Embora tenha perdido mais postos de trabalho, a população branca foi relativamente menos atingida entre o 1º e o 3º trimestre de 2020, acumulando variação de -1,3%. Em que pese a recuperação incipiente no último trimestre, a população ocupada de cor parda diminuiu 18% no mesmo período. O cenário mais grave, todavia, é o da população preta, que perdeu aproximadamente 40% de suas ocupações no acumulado do ano.

Considerações finais

No primeiro semestre de 2020, as ocupações perdidas foram sobretudo as mais precárias, com destaque aos grupos de trabalhadores que não conseguiram realizar suas atividades à distância. Já no 3º trimestre, a retração no nível de ocupação foi puxada pelo emprego formal, que apresenta certa defasagem e menor intensidade de queda em comparação com a retração das ocupações informais nos trimestres anteriores.

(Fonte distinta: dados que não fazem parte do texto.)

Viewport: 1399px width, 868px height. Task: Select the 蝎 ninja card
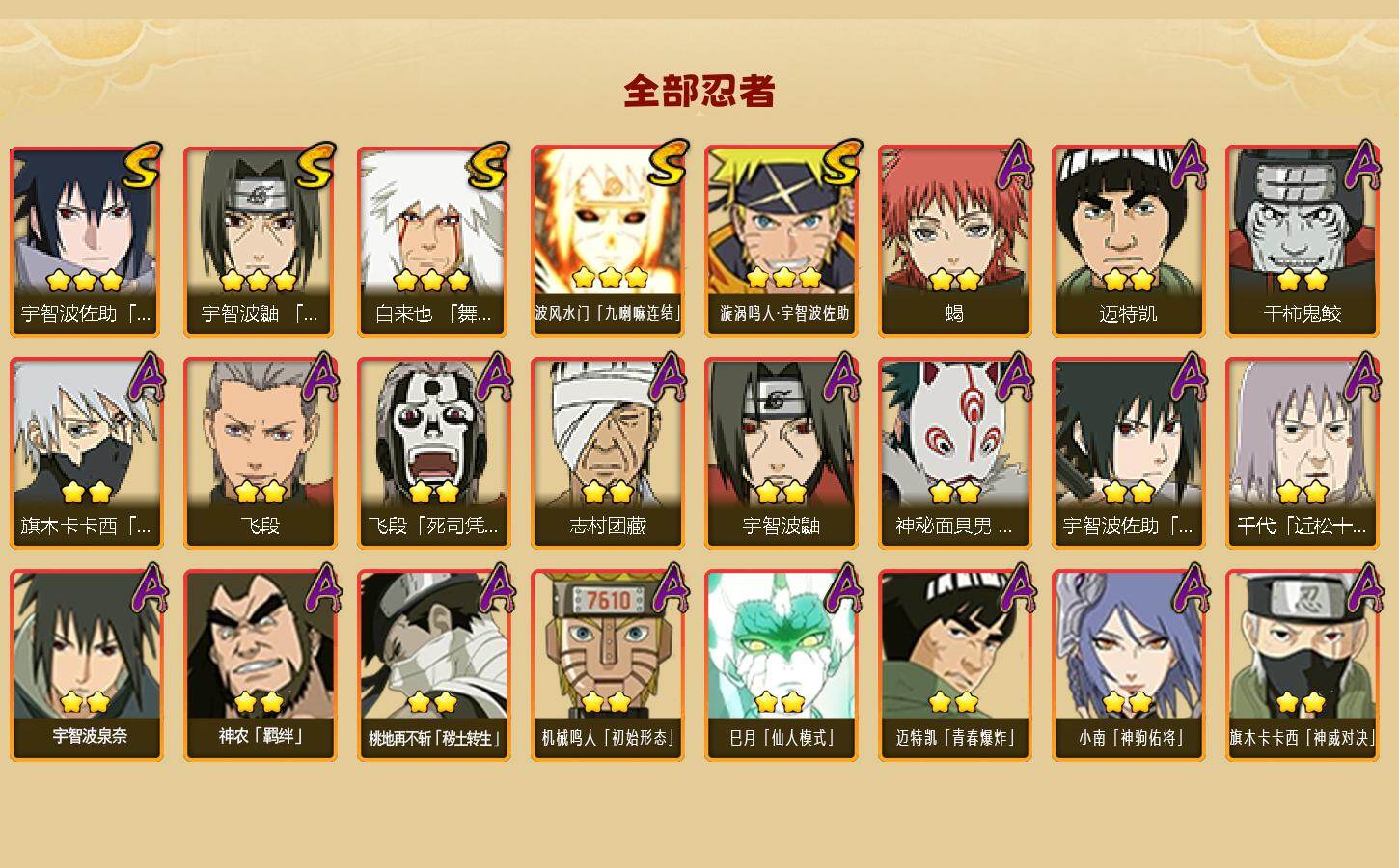coord(954,241)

Ao mesmo tempo, o esfacelamento do distanciamento social permitiu que os serviços presenciais voltassem a ser realizados, em grande medida às margens da fiscalização sanitária. Com isso, a dinâmica geral observada no 3º trimestre foi a realocação de parte dos trabalhadores que perderam seu emprego – sobretudo aqueles que não contam com suficientes poupança e/ou proteção social – em atividades autônomas, no intuito de recuperar alguma fração da renda perdida.


[1] Vicente Loeblein Heinen é estudante de Economia na UFSC e bolsista do Necat. E-mail: vicenteheinen@gmail.com.

[2] Em termos agregados, esse resultado já foi analisado em outro texto publicado no Blog do Necat. Nesse texto, também apresentamos os possíveis motivos da divergência entre os resultados da PNAD Contínua e das demais pesquisas mencionadas, destacando as diferenças em suas formas de captação e na classificação dos trabalhadores afastados de seus postos de trabalho.

[3] Os serviços pessoais são atividades que exigem baixo investimento inicial e pouca qualificação profissional. Em razão disso, tendem a concentrar grande parte do desemprego oculto, que cresce exponencialmente em momentos de retração do emprego formal.

[4] Cf. GÊNERO E NÚMERO; SOF. Sem parar: o trabalho e a vida das mulheres na pandemia, 2020.